S’il y a aujourd’hui encore 200 à 300 000 personnes déplacées dans le pays et plus de 400 000 réfugiés dans les pays frontaliers, notamment au Tchad et au Cameroun, c’est bien sûr la conséquence immédiate des violences effroyables qui ont suivi le coup d’état de mars 2013 et qui ont connu un paroxysme en décembre l’an dernier. Mais ne nous trompons pas sur les causes de la situation actuelle en Centrafrique : c’est dans les décennies d’instabilité, l’absence de gouvernance et la pauvreté extrême que l’on trouve les raisons de ce chaos.  
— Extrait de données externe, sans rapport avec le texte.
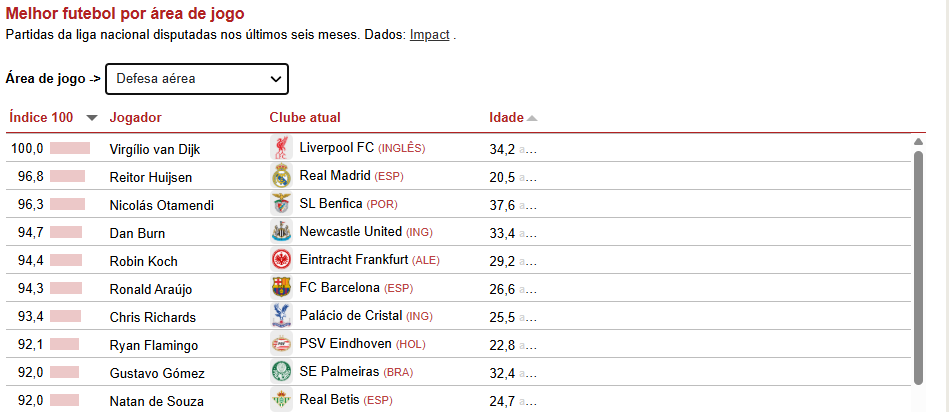Open the Área de jogo dropdown
The image size is (949, 412).
coord(196,78)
Les problèmes sont nombreux et complexes, l’analyse en revanche est simple. Pour faire cesser les violences il ne suffira pas de déployer des milliers de casques bleus. Il faut en priorité lutter contre la pauvreté, reconstruire l’Etat et encourager la société civile. C’est aussi le rôle des organisations humanitaires de contribuer à la revitaliser et soutenir l’émergence de solutions pérennes à l’échelle des communautés. Si la communauté internationale reprend les solutions à court terme qui ont été proposées jusqu’à maintenant nous sommes condamnés à voir le passé se répéter.  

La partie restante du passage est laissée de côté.